= Normative ethics =

Branch of philosophical ethics that examines standards for morality

Normative ethics is the study of ethical behaviour and is the branch of philosophical ethics that investigates questions regarding how one ought to act, in a moral sense.

Normative ethics is distinct from metaethics in that normative ethics examines standards for the rightness and wrongness of actions, whereas meta-ethics studies the meaning of moral language and the metaphysics of moral facts. Likewise, normative ethics is distinct from applied ethics in that normative ethics is more concerned with "what ought one be" rather than the ethics of a specific issue (e.g. if, or when, abortion is acceptable). Normative ethics is also distinct from descriptive ethics, as descriptive ethics is an empirical investigation of people's moral beliefs. In this context normative ethics is sometimes called prescriptive (as opposed to descriptive) ethics. However, on certain versions of the view of moral realism, moral facts are both descriptive and prescriptive at the same time.

Most traditional moral theories rest on principles that determine whether an action is right or wrong. Classical theories in this vein include utilitarianism, Kantian ethics, and some forms of contractarianism. These theories mainly offered the use of overarching moral principles to resolve difficult moral decisions.

==Normative ethical theories==
There are disagreements about what precisely gives an action, rule, or disposition its ethical force. There are three competing views on how moral questions should be answered, along with hybrid positions that combine some elements of each: virtue ethics, deontological ethics, and consequentialism. Virtue ethics focuses on the character of those who are acting. In contrast, both deontological ethics and consequentialism focus on the status of the action, rule, or disposition itself, and come in various forms.

=== Virtue ethics ===

Virtue ethics, advocated by Aristotle with some aspects being supported by Saint Thomas Aquinas, focuses on the inherent character of a person rather than on specific actions. There has been a significant revival of virtue ethics since the 1950s, through the work of such philosophers as G. E. M. Anscombe, Philippa Foot, Alasdair MacIntyre, and Rosalind Hursthouse.

=== Deontological ethics ===

Deontology argues that decisions should be made considering the factors of one's duties and one's rights. Some deontological theories include:

- Immanuel Kant's categorical imperative, which roots morality in humanity's rational capacity and asserts certain inviolable moral laws.

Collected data
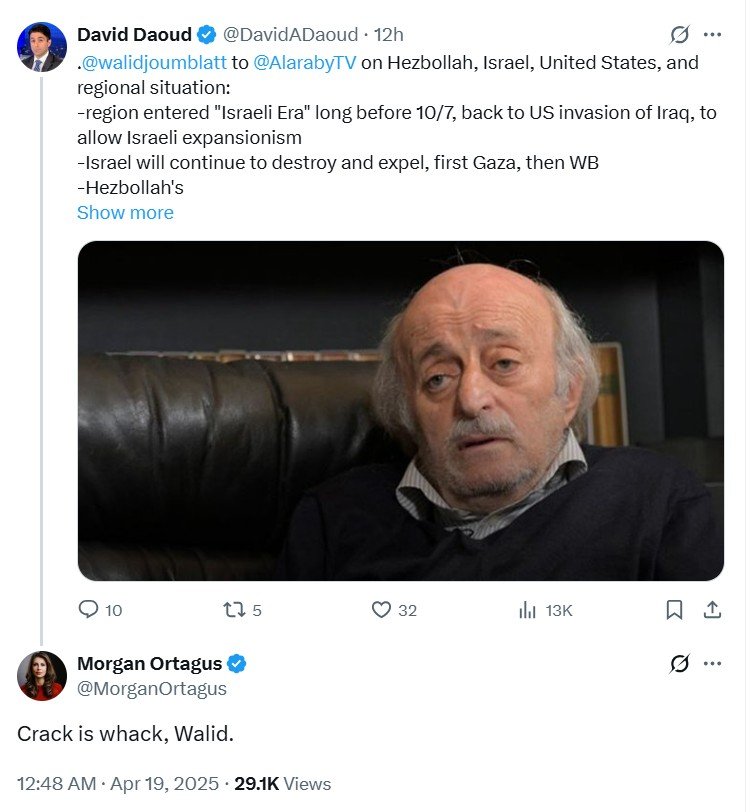Click Grok icon on Morgan Ortagus's post

[680, 663]
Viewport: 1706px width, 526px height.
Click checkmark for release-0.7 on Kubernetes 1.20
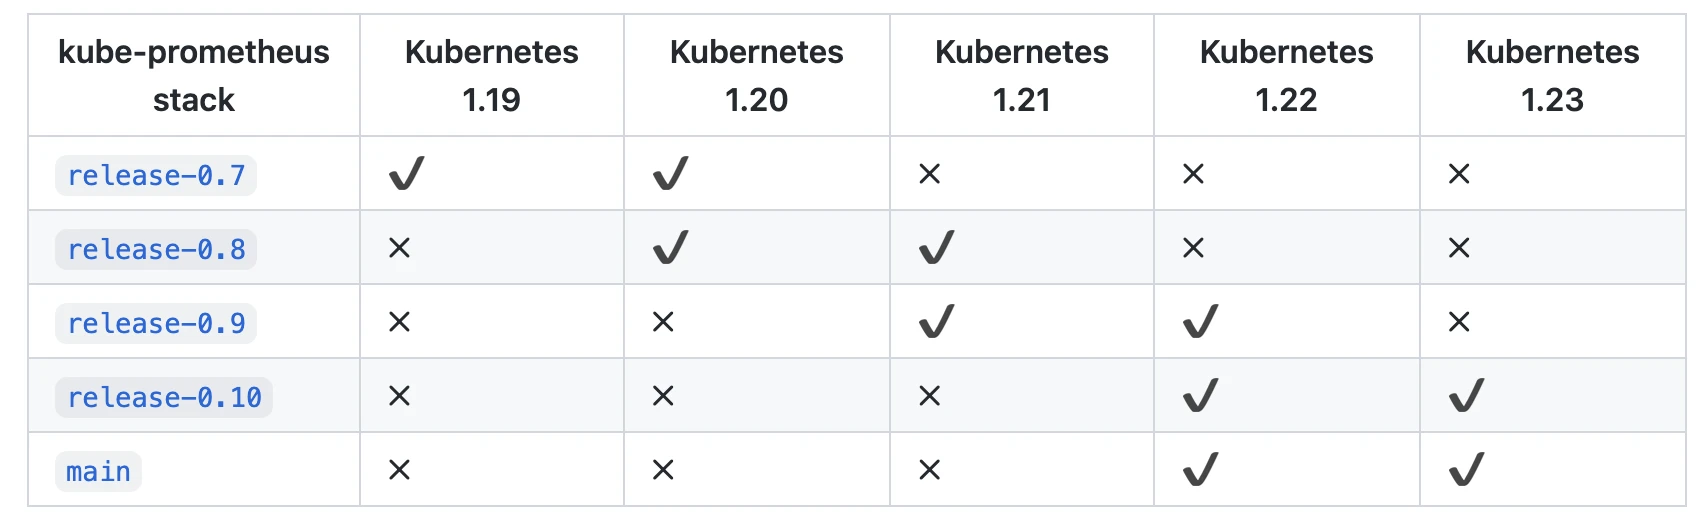pyautogui.click(x=671, y=174)
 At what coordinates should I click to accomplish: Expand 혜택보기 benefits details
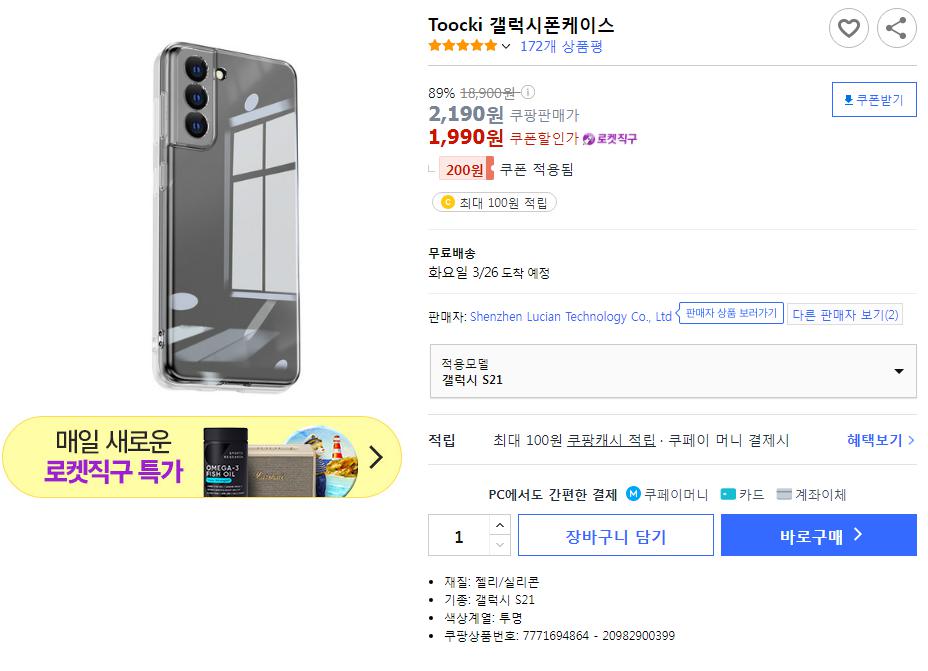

Prompt 1
According to the normative ethics excerpt, since what decade has virtue ethics seen a significant revival?
Prompt 2
Using the normative ethics excerpt, explain why normative ethics is distinct from descriptive ethics.
None of the collected data is needed here.

Worked solution 1
Since the 1950s.

Worked solution 2
Normative ethics examines standards for how one ought to act, while descriptive ethics is an empirical investigation of people's moral beliefs. For this reason, normative ethics is sometimes called prescriptive ethics, as opposed to descriptive.